Qualität die schmeckt
„Es schmeckt hier wie im Restaurant“, schwärmt Nachbarin Gertrud Ostkämper , „aber hier gefällt es mir besser, weil alles so familiär ist.“ Sie kommt regelmäßig zum Mittagstisch. Den Preis von 12,50 € empfindet sie als absolut angemessen. „Gehen Sie mal ins Restaurant, trinken Sie was, essen Sie so gut wie hier und trinken Sie anschließend eine Tasse Kaffee – das kriegen Sie nie zu dem Preis – geschweige denn in Bioqualität“, ist sie überzeugt. Doch das eigentliche Alleinstellungsmerkmal des Konzeptes der Dorfküche sind die Geschichten und Unterhaltungen während und nach dem Mittagessen. Das sieht auch Helga Schack, die Mutter von Pirjo Schack so. Sie ist erst kurz vor der Pandemie auf den Hof nach Hesselteich gezogen. „Es ist nicht so einfach, neue Kontakte zu knüpfen, darum genieße ich das Mittagessen am Donnerstag immer ganz besonders“, erzählt die Seniorin, die es sich nicht nehmen lässt, aktiv bei den Vorbereitungen, aber auch beim Bewirten der Gäste mitzuhelfen.
Kooperation mit Dorfverein
Die professionelle Einrichtung der Dorfküche hat rund 18 000 € gekostet. „Da wir mit dem Dorfverein kooperieren, haben wir eine 80%ige Förderung aus dem „Regionalbudget 2020“ erhalten“, erzählt Matthias Hoffmeier, der gleichzeitig Vorsitzender des noch jungen Vereins „Dorfgemeinschaft Hesselteich“ ist.
Kochen dank Fördertopf
Versmold ist Mitglied der lokalen Aktionsgruppe „LAG GT8“. Ziel des Vereins ist es, Fördermittel, wie das „Regionalbudget 2020“ in den Kreis zu holen. Beim Regionalbudget, von dem auch die Initiatoren der Dorfküche profitierten, wurden Kleinprojekte im ländlichen Raum, die das Ehrenamt und/oder den sozialen Zusammenhalt vor Ort stärken und im Jahr 2020 abgeschlossen werden konnten, gefördert. Dabei durften die Gesamtkosten 20 000 € nicht übersteigen.

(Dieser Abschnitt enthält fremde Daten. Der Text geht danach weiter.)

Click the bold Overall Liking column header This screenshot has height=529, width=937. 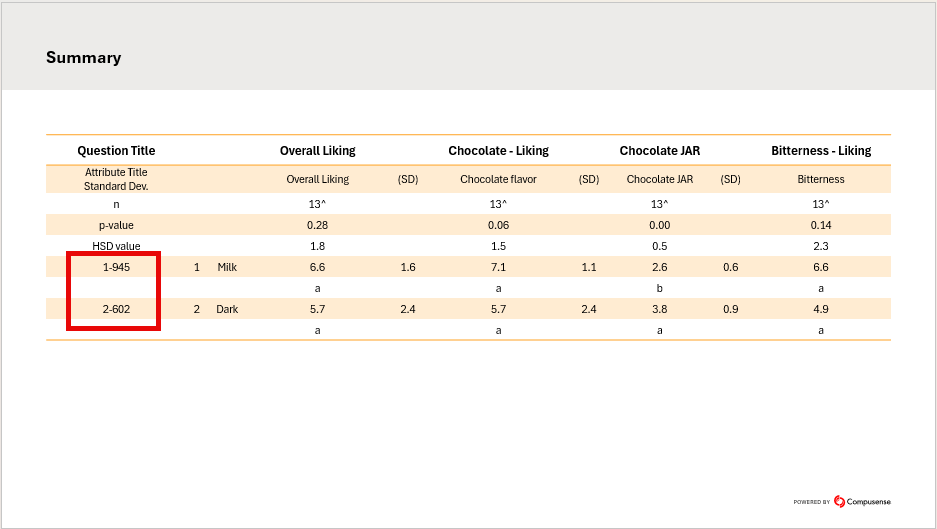[x=317, y=151]
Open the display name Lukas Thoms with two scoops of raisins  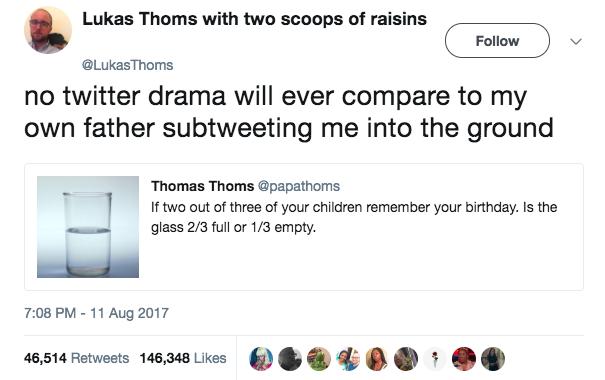(254, 19)
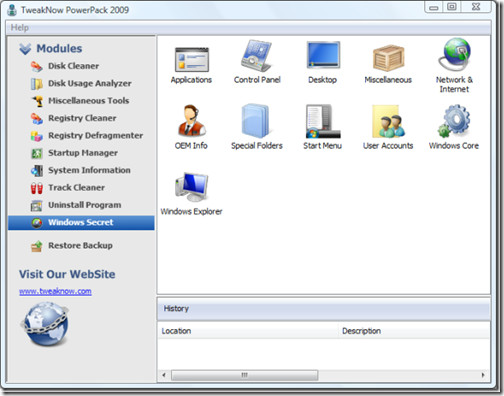
Task: Open the Windows Core gears icon
Action: [454, 121]
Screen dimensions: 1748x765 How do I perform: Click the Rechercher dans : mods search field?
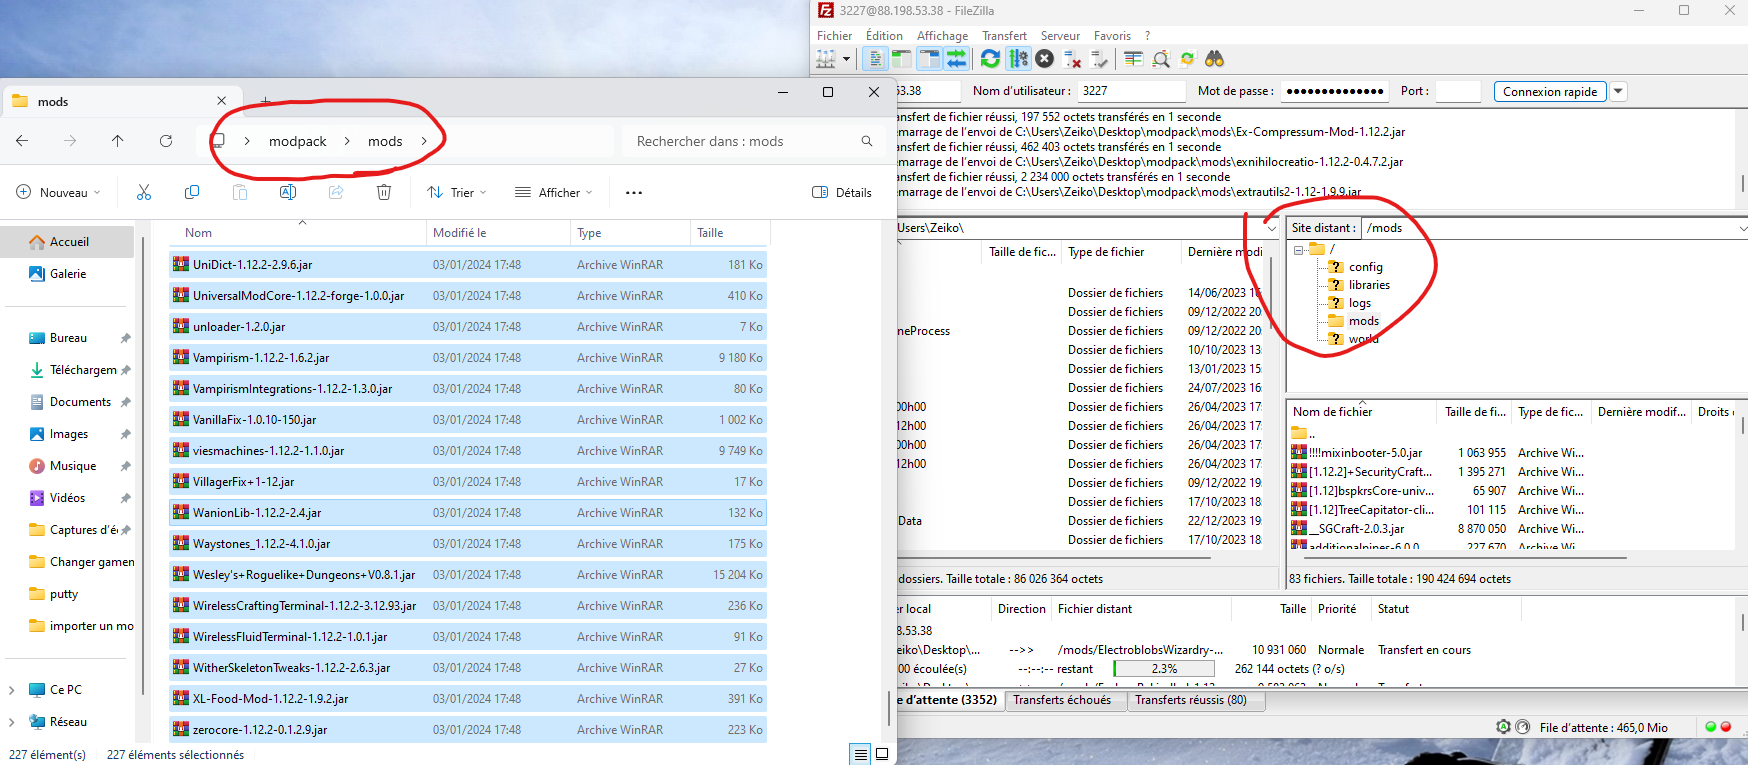[740, 141]
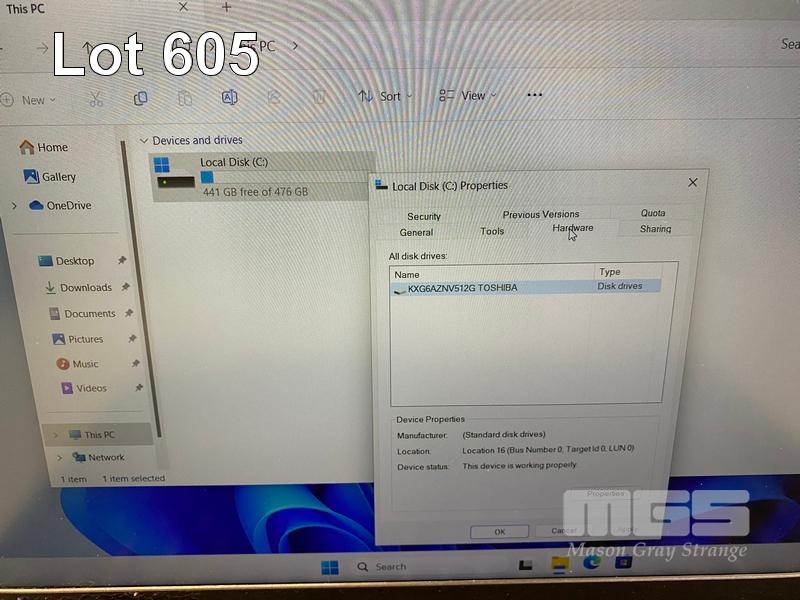Screen dimensions: 800x600
Task: Click the Copy icon in toolbar
Action: (x=141, y=98)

Ursprünglich war die Diele, auf der heute der Mittagstisch für die Hesselteicher stattfindet, als Gemeinschaftsraum für das Mehrgenerationenhaus gedacht. Denn in der Summe gibt es vier Wohnungen auf dem Hof – alle unter einem Dach. Hier leben auch zwei Familien mit Kindern. „Unser ursprünglicher Gedanke war das Leben in einer bunten Hofgemeinschaft, in Anlehnung an den Demeter-Gedanken des Hoforganismus“, erklärt Pirjo Schack.
Gemeinschaft anders leben
„Wir hatten relativ konkrete Vorstellungen vom gemeinschaftlichen Leben auf dem Hof“, resümiert das Ehepaar, „dass es nicht ganz so ‚eng‘, sondern mehr eine gute Nachbarschaft geworden ist, finden wir vollkommen in Ordnung.“ Nun leben Pirjo Schack und Matthias Hoffmeier ihr Verständnis des Zusammenlebens im weiteren Sinne: sie erweitern ihre Hofgemeinschaft einfach um die des ganzen Dorfes.